Para Bintang dan Tim Kreatif di Balik Layar Supergirl DCU
Aktris Milly Alcock, yang sebelumnya mencuri perhatian publik melalui perannya dalam serial fantasi epik "House of the Dragon", telah dipercaya untuk menghidupkan karakter Kara Zor-El atau Supergirl. Ini menandai debutnya yang signifikan dalam memerankan seorang pahlawan super ikonik.
Selain Alcock, film ini juga akan menampilkan kembalinya Jason Momoa sebagai Lobo, karakter yang sebelumnya ia perankan di DC Extended Universe. Momoa sendiri mengungkapkan bahwa peran ini merupakan "impiannya", menandakan sebuah evolusi karakter yang menarik. Sosok antagonis utama, Krem of the Yellow Hills, akan diperankan oleh Matthias Schoenaerts, sementara Eve Ridley akan mengambil peran sebagai Ruthye Marye Knoll.
David Corenswet, yang akan memerankan Superman dalam film DCU tahun 2025, dikabarkan akan hadir dalam penampilan cameo. Sutradara Craig Gillespie, yang sukses mengarahkan film "Cruella", dipercaya untuk memimpin proyek ambisius ini. Di belakang layar, duo produser James Gunn dan Peter Safran, yang merupakan arsitek utama dari DCU saat ini, akan mengawasi jalannya produksi.
Pendekatan Baru Supergirl dalam Semesta DCU yang Segar
Film "Supergirl" dalam DCU ini berjanji untuk menawarkan sebuah interpretasi yang segar dan berbeda dari adaptasi Supergirl sebelumnya.

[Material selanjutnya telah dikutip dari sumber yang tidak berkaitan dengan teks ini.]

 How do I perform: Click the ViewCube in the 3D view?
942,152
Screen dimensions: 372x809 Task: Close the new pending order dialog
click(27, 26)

James Gunn dan Peter Safran memiliki visi untuk menghadirkan karakter yang lebih kompleks dan berlapis, yang mencerminkan kedalaman emosional dan perjuangan batin.
"Supergirl" merupakan film kedua dalam fase "Chapter One: Gods and Monsters" dari DCU. Kesuksesan film ini diharapkan dapat menjadi tolok ukur krusial bagi arah dan masa depan semesta DCU. Kehadirannya diharapkan dapat membuktikan bahwa DCU mampu berdiri kokoh dan menarik penonton luas tanpa hanya bergantung pada popularitas karakter-karakter legendaris seperti Batman atau Superman. Setelah perilisan "Supergirl", DCU telah merencanakan proyek-proyek lanjutan yang tak kalah menarik, termasuk serial "Lanterns" dan film horor "Clayface" yang dijadwalkan rilis pada Oktober 2026.
Trailer Final Telah Dirilis, Mengundang Penonton untuk Menyaksikan
Trailer final resmi dari film "Supergirl" kini telah dapat disaksikan di kanal YouTube resmi DC Studios. Cuplikan tersebut memberikan gambaran sekilas tentang aksi menegangkan dan intrik cerita yang akan disajikan, sekaligus menjadi ajang promosi sebelum film resmi diputar di bioskop. Film ini menjadi salah satu pilar penting dalam strategi DC Studios untuk membangun narasi yang kohesif dan karakter-karakter yang mendalam dalam membangun kembali semesta DCU yang baru.